THE PROBLEM: Nothing after the line with "Screen dimensions: 592x396" belongs in the copy; extract the lines below from the top through that line, pictures left out.

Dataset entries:
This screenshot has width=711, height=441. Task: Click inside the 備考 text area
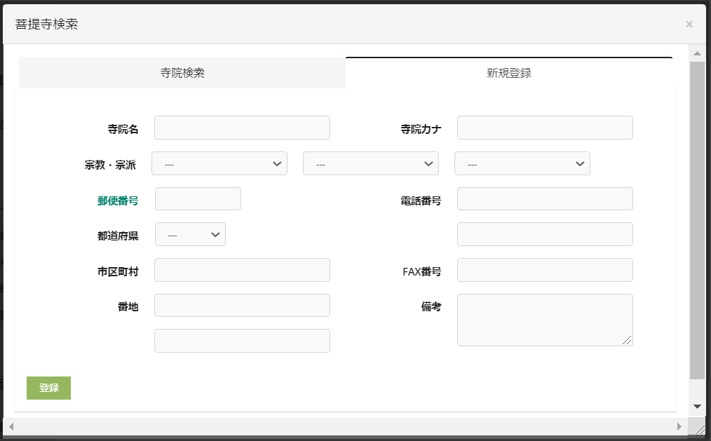[545, 320]
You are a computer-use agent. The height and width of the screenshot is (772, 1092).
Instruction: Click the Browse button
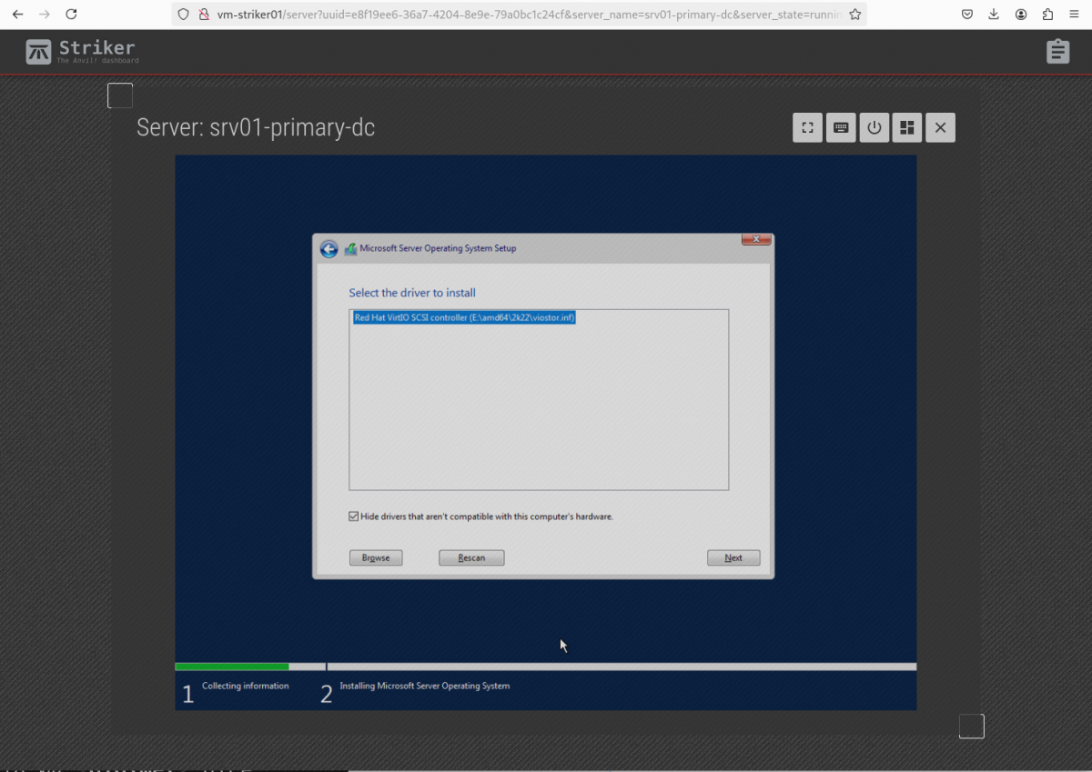coord(376,557)
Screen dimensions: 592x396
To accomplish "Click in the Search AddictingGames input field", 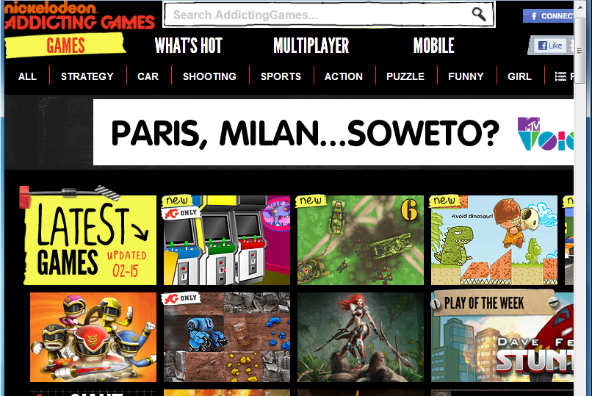I will pyautogui.click(x=317, y=15).
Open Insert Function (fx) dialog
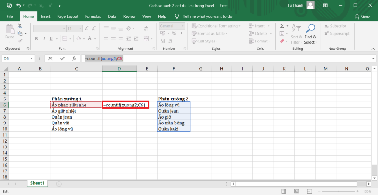 pos(74,58)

TASK ANSWER:
This screenshot has width=711, height=441. Task: Click inside the 備考 text area
[545, 320]
You are a computer-use agent. The height and width of the screenshot is (772, 1092).
Instruction: Click the Browse button
coord(376,557)
Screen dimensions: 592x396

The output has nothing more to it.